• _What the exercise asks_
Show every line of the records that contains the string "你的名字". Case counts.
━━━━━━━━━━━━━━━━━━━━
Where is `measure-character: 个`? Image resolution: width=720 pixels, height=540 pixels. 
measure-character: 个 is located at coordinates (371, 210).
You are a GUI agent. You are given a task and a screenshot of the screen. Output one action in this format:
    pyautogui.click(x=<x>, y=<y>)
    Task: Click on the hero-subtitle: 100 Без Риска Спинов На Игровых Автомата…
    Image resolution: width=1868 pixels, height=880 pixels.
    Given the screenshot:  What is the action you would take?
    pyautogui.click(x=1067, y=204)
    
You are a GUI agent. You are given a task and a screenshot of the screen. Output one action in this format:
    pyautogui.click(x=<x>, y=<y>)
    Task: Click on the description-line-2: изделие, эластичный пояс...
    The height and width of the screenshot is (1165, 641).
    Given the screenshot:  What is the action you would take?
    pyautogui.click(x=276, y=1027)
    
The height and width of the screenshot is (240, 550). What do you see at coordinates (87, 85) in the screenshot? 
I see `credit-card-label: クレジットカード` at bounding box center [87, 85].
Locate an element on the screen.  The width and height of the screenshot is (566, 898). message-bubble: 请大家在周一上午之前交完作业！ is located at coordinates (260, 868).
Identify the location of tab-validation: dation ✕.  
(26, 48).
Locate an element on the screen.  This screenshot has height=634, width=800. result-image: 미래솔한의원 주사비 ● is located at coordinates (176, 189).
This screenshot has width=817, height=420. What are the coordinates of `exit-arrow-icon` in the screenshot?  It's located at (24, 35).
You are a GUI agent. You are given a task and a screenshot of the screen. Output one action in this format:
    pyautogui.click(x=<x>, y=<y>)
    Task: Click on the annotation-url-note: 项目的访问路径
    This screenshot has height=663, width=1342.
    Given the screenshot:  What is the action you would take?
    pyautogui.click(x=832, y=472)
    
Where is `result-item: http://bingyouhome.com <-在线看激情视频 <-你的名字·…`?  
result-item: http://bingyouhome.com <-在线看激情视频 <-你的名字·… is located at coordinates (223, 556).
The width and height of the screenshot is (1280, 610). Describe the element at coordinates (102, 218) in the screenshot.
━━━━━━━━━━━━━━━━━━━━
• _Exercise response_
Where is `result-item: http://bingyouhome.com <-在线看激情视频 <-你的名字·…`?  
result-item: http://bingyouhome.com <-在线看激情视频 <-你的名字·… is located at coordinates (223, 556).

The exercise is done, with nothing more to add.